民間ローンでは適合証明書の提出は、一般的に必要ありません。フラット35は勤続年数などの人に対する審査基準は低めですが、担保となる物件の審査基準は高めといえるでしょう。
住宅ローンの借り換えって何?
ここでは、住宅ローンの借り換えを見ていきましょう。
住宅ローンの借り換えの仕組み
住宅ローンの借り換えとは、別の金融機関で住宅ローンを新たに契約して資金を借り入れ、現在返済中のローンを一括返済する仕組みをいいます。
借り換えの目的は、今より低金利のローンに借り換えて返済額を減らしたり、異なる金利タイプの商品に借り換え、金利の上昇リスクを抑えたりすることです。
借り換えのタイミングは早めがいい?
一般的に金利は、固定金利の方が変動金利より先に変動しやすい傾向にあります。
変動金利は金融機関が1年未満の資金の貸し出しに適用する短期金利を基準にしています。短期金利は日銀によって、実体経済などをもとに慎重に調整されます。
一方固定金利は、長期金利に連動します。長期金利とは、金融機関が1年以上の資金の貸し出しに適用する金利です。主に、景気や金融政策、物価などの長期的な予想で変動します。
つまり、予想で変動する長期金利の方が、経済を先取りした動きになりやすいというわけです。変動金利が上昇し始めてから借り換えようとしても、すでに固定金利は大きく上昇しているかもしれません。
金利の動きに注目してメリットがある場合は、早めに借り換えを検討するほうがよいでしょう。
借り換えのメリットとデメリット
借り換えには返済額を減らす、もしくは将来の金利上昇のリスクを抑えるメリットがあります。

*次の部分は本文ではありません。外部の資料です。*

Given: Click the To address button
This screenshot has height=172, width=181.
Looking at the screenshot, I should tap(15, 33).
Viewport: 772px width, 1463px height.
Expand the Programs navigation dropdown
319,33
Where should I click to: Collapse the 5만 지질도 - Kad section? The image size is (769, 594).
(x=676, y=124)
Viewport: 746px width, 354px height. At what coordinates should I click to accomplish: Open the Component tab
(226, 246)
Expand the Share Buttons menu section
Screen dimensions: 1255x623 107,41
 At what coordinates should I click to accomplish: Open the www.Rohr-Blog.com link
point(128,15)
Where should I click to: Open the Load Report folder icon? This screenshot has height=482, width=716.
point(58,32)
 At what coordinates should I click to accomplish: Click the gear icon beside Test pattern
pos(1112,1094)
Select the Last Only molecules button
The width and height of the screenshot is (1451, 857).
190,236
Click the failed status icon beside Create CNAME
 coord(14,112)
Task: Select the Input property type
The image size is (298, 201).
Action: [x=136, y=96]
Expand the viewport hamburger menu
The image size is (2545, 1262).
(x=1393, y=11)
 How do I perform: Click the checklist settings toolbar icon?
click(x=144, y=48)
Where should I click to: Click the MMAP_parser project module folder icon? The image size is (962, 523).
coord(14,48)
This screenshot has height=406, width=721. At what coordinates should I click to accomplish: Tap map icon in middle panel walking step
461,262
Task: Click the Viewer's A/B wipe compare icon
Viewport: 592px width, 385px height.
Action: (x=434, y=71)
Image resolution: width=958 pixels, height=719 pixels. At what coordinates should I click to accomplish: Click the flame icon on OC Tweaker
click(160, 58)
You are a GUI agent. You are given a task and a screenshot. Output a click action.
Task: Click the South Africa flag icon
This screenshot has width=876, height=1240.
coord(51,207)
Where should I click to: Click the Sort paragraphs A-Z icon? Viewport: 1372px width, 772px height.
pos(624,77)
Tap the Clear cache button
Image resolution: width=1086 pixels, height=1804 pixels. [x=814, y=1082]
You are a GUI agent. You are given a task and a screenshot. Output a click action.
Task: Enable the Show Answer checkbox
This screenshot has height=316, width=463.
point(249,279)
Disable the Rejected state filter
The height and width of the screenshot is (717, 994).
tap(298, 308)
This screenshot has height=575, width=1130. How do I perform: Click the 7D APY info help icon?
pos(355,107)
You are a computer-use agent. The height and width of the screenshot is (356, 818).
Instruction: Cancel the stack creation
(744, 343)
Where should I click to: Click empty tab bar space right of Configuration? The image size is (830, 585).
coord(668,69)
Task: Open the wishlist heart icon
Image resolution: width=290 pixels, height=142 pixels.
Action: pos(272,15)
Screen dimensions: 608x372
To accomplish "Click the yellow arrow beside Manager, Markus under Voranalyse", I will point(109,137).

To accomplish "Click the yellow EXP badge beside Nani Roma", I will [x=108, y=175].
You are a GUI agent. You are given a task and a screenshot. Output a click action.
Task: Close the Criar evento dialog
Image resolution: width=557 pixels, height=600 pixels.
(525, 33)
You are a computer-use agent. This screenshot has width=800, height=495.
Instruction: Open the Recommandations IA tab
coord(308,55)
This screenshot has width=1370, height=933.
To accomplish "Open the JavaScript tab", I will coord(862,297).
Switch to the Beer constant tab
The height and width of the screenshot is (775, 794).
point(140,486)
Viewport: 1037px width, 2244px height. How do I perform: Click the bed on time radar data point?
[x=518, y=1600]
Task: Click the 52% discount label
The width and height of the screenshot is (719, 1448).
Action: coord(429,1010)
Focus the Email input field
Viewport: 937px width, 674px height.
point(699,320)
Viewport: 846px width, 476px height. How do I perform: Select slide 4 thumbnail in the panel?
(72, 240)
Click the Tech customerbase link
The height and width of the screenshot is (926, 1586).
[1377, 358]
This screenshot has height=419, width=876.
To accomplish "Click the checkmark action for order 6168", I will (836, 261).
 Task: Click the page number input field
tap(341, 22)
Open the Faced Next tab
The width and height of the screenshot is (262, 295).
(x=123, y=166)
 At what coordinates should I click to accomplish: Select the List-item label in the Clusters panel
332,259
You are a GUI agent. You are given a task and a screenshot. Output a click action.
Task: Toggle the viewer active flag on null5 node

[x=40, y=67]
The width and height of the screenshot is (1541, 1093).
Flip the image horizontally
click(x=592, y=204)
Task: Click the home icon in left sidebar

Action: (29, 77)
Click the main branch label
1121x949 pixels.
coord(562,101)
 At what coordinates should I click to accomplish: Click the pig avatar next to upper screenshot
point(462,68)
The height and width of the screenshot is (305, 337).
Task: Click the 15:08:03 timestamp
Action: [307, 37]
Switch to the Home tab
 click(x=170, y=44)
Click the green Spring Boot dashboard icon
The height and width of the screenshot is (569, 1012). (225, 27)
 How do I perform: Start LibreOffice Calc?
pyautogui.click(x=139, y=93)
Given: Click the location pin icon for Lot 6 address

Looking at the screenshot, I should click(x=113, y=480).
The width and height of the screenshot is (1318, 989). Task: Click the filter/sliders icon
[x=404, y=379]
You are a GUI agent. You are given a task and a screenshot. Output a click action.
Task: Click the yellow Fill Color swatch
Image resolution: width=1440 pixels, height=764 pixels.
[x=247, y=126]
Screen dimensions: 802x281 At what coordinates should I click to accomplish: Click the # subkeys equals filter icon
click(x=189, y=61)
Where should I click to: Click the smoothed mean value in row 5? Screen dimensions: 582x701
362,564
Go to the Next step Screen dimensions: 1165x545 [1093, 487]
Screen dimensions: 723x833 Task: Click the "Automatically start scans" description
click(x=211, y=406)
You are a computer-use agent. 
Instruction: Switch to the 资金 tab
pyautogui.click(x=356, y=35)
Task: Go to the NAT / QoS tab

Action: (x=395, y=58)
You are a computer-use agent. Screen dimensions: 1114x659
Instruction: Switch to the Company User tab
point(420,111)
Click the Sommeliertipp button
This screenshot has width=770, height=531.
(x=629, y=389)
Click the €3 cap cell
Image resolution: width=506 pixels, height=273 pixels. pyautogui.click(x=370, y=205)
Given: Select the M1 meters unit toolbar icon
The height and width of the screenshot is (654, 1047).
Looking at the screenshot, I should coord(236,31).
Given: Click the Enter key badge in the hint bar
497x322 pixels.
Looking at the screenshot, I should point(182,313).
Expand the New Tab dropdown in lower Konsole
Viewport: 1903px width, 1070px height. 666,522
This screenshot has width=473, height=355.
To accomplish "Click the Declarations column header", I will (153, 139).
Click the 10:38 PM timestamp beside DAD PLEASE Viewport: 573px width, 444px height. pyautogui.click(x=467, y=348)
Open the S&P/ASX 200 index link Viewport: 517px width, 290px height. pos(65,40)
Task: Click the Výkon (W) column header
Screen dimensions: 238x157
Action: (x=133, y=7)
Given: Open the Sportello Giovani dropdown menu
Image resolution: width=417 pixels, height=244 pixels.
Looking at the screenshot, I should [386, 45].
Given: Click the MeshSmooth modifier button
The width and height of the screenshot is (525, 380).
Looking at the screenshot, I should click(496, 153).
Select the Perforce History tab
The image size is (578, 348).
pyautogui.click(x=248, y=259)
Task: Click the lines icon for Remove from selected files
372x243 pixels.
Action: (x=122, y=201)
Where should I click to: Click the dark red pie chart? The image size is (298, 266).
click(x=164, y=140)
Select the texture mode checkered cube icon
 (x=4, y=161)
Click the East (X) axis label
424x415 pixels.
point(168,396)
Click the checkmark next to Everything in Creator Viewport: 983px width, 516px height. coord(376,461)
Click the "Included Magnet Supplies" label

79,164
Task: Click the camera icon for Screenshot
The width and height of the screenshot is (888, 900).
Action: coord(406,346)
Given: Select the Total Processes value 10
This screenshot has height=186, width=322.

返済中のローンより低金利の商品に借り換えると、総返済額を減らせます。また、変動金利でローンを組んでいる人は、全期間固定金利型や固定期間が長い住宅ローンに借り換えると、金利上昇のリスクを抑えられるでしょう。
しかし、借り換えには諸費用が掛かるというデメリットがあり、事務手数料などが数十万から100万円近くかかることもあります。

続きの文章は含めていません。